Lay out the rows starting at the line containing "Given: Click the red" and ending at the line containing "pyautogui.click(x=62, y=33)" as a Markdown table with the columns Number and Row line, leaving out blank lines.

== DATA SUPPLIED ==

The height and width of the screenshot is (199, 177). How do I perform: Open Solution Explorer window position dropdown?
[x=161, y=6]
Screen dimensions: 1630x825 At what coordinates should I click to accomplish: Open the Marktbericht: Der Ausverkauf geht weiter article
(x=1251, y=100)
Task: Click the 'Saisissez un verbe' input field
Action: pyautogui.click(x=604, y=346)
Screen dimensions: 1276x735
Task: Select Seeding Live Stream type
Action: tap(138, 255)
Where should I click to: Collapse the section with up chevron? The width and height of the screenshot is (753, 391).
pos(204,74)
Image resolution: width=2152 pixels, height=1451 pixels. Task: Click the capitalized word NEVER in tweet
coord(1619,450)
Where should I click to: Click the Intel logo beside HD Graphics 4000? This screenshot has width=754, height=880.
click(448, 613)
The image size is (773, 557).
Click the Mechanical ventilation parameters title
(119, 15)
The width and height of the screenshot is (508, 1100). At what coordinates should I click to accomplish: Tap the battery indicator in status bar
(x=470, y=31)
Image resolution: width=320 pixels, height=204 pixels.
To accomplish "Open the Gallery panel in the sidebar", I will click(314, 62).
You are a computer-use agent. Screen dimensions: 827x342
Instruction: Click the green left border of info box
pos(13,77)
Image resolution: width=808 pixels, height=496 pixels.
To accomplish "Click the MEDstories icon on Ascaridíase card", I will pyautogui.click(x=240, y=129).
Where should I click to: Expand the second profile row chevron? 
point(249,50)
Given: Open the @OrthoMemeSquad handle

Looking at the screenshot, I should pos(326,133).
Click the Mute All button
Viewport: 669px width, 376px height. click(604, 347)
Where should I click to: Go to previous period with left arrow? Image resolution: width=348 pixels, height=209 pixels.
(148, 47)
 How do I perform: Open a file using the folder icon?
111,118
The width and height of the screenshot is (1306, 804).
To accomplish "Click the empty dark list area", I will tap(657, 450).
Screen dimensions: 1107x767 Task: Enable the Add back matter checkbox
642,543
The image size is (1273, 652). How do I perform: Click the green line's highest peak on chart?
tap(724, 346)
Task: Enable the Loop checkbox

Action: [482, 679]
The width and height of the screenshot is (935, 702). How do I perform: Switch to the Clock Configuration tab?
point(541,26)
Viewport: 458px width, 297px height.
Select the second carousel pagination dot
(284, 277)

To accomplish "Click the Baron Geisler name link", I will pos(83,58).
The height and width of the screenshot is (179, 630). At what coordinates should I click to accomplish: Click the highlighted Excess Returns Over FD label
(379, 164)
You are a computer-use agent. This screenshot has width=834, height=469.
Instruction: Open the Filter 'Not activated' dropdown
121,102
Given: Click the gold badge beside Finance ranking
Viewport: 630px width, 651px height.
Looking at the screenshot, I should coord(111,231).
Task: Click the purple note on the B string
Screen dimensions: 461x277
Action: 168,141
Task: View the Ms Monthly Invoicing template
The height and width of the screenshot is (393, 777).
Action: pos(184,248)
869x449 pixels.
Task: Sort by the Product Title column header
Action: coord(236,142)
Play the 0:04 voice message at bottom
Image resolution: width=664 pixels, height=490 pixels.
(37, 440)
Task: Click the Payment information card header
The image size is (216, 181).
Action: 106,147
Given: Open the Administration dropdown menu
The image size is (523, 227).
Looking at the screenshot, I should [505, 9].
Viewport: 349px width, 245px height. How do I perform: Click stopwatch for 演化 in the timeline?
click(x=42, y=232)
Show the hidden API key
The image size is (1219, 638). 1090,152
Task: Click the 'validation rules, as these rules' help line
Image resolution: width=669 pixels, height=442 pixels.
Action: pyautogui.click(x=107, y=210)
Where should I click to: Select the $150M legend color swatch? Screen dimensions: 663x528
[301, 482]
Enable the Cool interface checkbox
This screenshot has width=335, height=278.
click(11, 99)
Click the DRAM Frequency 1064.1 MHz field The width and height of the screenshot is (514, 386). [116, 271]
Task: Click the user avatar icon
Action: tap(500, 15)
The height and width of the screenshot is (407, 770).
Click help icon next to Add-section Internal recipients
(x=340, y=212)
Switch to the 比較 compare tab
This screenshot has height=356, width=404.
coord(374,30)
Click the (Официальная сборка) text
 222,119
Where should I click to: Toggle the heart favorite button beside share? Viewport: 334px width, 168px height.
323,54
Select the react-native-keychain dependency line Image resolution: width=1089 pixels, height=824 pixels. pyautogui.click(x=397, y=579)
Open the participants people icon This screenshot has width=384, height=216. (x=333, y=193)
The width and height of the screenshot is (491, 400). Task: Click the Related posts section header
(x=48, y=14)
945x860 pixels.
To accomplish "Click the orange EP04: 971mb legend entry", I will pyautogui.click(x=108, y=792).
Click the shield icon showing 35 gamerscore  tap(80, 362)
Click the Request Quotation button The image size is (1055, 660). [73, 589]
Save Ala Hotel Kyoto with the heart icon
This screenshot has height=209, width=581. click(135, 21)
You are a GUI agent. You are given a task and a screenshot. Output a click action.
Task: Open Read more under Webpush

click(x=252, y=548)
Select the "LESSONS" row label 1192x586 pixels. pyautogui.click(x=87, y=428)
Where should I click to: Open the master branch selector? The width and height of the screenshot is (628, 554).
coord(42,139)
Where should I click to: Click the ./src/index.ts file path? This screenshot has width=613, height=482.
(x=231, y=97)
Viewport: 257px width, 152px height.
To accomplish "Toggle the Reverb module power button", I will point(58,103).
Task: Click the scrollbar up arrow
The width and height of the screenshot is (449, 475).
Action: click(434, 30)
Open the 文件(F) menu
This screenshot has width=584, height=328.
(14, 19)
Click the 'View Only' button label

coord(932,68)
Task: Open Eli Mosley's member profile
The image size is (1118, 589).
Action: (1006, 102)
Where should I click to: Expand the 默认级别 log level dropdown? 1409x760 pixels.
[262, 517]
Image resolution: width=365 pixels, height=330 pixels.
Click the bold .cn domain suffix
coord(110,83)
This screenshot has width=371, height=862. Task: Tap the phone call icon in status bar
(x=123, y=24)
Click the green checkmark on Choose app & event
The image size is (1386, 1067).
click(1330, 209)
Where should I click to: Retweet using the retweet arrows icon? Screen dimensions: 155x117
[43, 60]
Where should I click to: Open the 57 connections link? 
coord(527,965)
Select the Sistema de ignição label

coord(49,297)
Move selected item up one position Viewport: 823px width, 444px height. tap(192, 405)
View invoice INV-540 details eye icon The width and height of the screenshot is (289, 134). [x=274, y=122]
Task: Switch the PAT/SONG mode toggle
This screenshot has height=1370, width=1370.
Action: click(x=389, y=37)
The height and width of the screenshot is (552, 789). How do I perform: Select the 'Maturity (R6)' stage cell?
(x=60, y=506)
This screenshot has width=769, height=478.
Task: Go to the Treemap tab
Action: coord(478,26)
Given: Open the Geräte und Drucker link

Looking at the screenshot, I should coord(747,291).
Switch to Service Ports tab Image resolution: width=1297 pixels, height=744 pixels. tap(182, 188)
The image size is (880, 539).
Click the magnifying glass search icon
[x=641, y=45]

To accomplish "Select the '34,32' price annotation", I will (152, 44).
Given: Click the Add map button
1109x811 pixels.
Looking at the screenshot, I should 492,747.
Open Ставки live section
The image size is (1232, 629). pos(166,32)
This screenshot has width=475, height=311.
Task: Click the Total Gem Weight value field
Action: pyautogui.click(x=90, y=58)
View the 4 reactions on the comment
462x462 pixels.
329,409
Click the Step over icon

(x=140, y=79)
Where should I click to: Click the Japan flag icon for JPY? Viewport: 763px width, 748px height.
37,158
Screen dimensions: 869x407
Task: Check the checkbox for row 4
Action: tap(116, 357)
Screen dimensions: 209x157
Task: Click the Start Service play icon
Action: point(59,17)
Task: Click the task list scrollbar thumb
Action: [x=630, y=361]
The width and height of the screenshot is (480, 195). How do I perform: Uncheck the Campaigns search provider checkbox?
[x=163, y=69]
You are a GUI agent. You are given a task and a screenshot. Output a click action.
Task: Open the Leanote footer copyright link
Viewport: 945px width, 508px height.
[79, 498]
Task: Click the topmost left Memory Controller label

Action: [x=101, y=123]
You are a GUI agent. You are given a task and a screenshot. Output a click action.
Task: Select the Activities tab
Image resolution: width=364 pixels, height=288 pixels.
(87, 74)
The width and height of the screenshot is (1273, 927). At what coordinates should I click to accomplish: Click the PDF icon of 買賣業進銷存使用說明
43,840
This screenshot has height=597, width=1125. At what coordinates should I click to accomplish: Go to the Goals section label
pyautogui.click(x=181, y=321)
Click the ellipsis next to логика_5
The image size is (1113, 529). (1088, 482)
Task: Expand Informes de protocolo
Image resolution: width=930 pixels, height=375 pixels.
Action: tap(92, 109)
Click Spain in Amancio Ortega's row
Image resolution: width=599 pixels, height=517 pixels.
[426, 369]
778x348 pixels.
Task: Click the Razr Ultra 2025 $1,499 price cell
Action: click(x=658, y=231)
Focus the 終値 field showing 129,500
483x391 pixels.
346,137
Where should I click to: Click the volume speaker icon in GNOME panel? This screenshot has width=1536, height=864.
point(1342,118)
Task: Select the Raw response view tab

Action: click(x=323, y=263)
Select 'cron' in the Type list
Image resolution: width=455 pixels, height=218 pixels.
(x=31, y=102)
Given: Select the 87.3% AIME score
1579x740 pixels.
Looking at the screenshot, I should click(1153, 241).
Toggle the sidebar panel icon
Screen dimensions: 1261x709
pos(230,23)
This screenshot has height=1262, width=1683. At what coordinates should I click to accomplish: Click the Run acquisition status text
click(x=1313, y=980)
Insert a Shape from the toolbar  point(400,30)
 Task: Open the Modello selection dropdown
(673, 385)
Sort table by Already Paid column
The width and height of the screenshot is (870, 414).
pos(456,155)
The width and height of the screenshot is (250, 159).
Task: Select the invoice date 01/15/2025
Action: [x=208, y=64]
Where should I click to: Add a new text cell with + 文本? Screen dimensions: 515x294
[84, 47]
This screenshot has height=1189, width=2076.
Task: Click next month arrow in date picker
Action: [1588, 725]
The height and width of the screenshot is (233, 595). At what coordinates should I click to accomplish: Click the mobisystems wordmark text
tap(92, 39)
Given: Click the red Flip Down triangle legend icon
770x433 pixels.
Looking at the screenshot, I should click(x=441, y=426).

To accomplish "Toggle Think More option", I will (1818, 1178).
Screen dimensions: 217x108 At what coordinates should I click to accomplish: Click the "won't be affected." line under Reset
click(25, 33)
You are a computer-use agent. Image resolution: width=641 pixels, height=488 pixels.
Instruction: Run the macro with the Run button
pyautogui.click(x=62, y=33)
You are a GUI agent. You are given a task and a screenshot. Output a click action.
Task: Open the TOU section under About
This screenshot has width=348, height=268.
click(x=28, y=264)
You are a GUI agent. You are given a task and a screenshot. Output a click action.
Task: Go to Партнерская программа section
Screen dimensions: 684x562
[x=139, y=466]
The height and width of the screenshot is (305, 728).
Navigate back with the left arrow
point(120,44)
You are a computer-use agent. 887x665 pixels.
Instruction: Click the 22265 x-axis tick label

===

▶ [OUTPUT FOR THIS TASK]:
| Number | Row line |
|---|---|
| 1 | Given: Click the red Flip Down triangle legend icon |
| 2 | 770x433 pixels. |
| 3 | Looking at the screenshot, I should click(x=441, y=426). |
| 4 | To accomplish "Toggle Think More option", I will (1818, 1178). |
| 5 | Screen dimensions: 217x108 At what coordinates should I click to accomplish: Click the "won't be affected." line under Reset |
| 6 | click(25, 33) |
| 7 | You are a computer-use agent. Image resolution: width=641 pixels, height=488 pixels. |
| 8 | Instruction: Run the macro with the Run button |
| 9 | pyautogui.click(x=62, y=33) |